Data handling is one of the most important concepts of Data science. These techniques help in cleaning the data set we have acquired. These methods help us know, how to remove outliers if there are any, to treat duplicate values, and perform various functions on the data set such that we could use it in training our machine learning model and increase its accuracy in predictions.
Using these techniques on these challenges we can clean our data set and make it more useful and suitable for our model training.
NaN Values:
These are the most annoying parts of a data set that can be present in it. This basically means that there are some places that are not filled by the data set provider or the place from where the data was collected, there were few entries that were not filled in the table or any source using which data was collected. To solve the problem of the missing values, the data set will provide you the answer. Solving these NaN values is case specific. These changes can be made by using measures of central tendency, or by removing the column. These all things are case specific. So, let’s talk about some of these ways more specifically:
-
- Replacing Values at NaN entries: In this method we can first find out the NaN values by subtracting its shape from the value count of that data frame. Using this technique, we can calculate the NaN values. Then if the data allows us to replace it with the mean we will replace it with the mean, and if not by mean then by its median or mode. Even in some datasets we can change by a fixed value.
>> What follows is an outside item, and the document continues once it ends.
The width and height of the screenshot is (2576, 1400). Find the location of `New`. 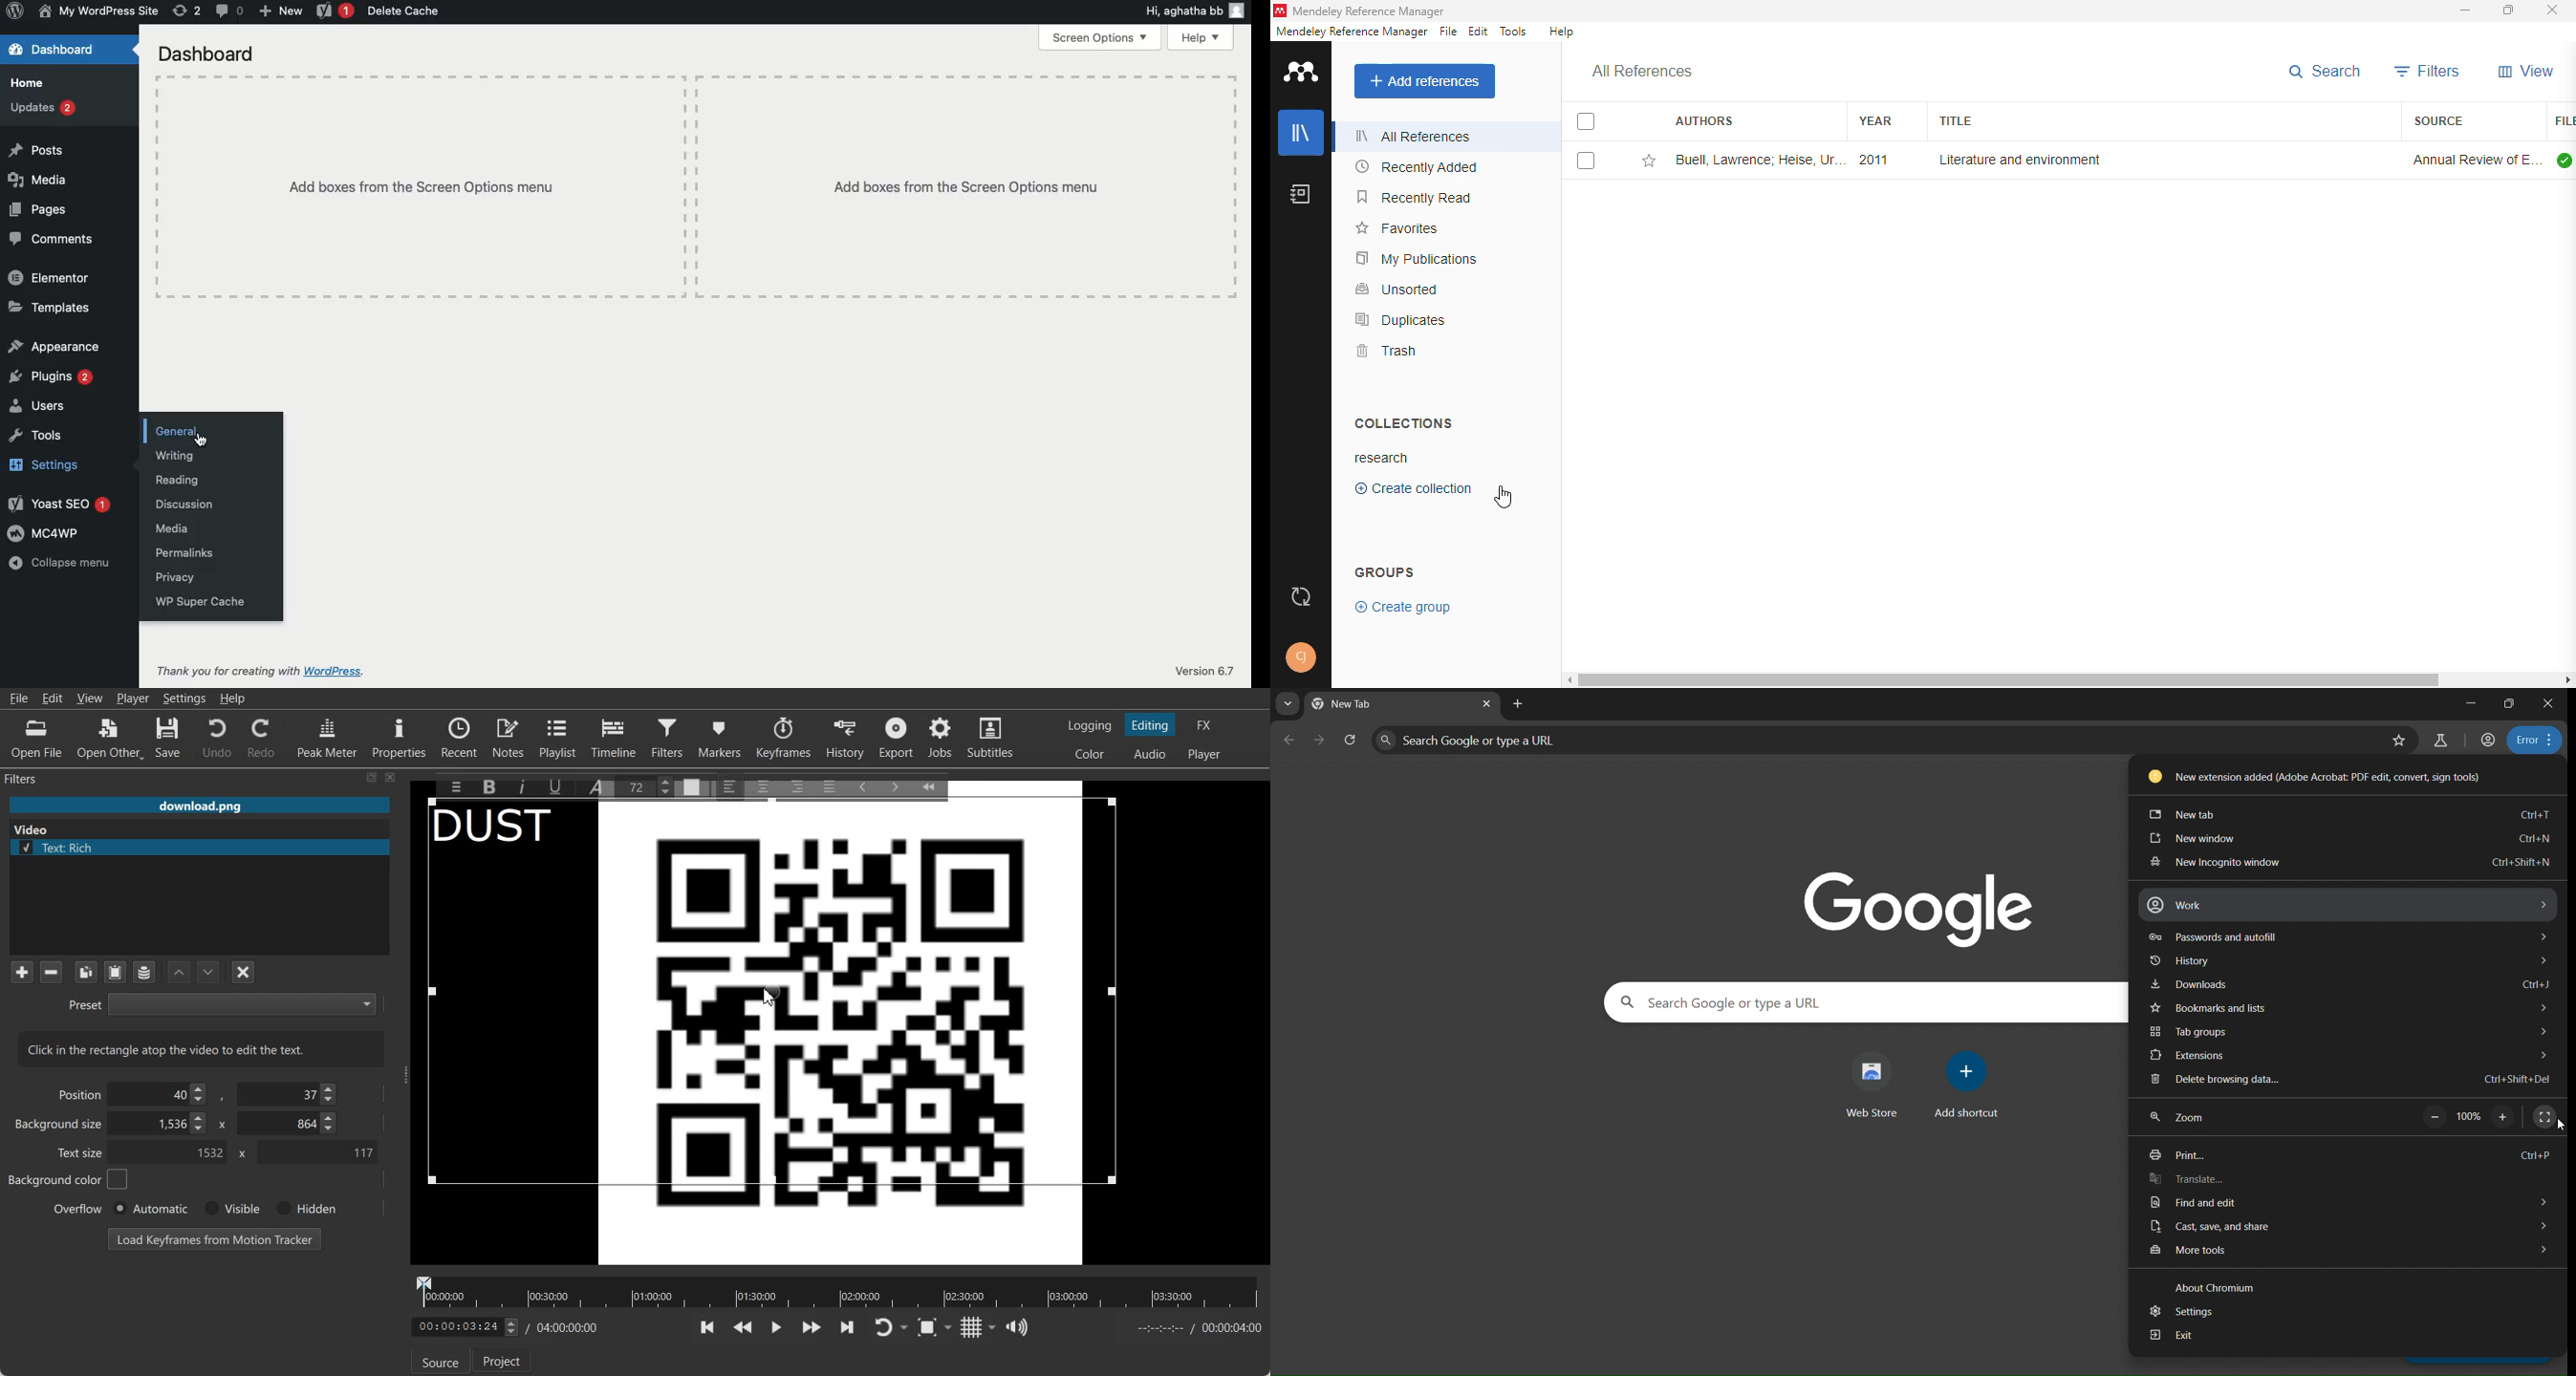

New is located at coordinates (281, 10).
- Removing NaN values: Removing NaN values is completely situation based. If by removing the values, the data set is not getting you may remove the values of the row or the whole column.
Duplicate Values:
The duplicate values create a data set that will not give accurate prediction or the training on the model will be affected. If there is the same data, it may make the prediction more difficult since it will make the data biased. Sometimes it is necessary to remove duplicate values and sometimes it’s not.
Outliers:
Outliers are one of the most interesting challenges that can be faced while cleaning the data. Outliers are sometimes helpful and at the same time may harm your data prediction. So, it is said that the outliers can be treated by removing them and sometimes just by ignoring them if they are present in the data.
Type Conversion:
This is also one of the biggest challenges faced while cleaning the data. In this method we find the columns that are stored in the wrong data type so sometimes you must typecast it into some other data type. One can do this by simple use of the ‘astype’ function in the python library.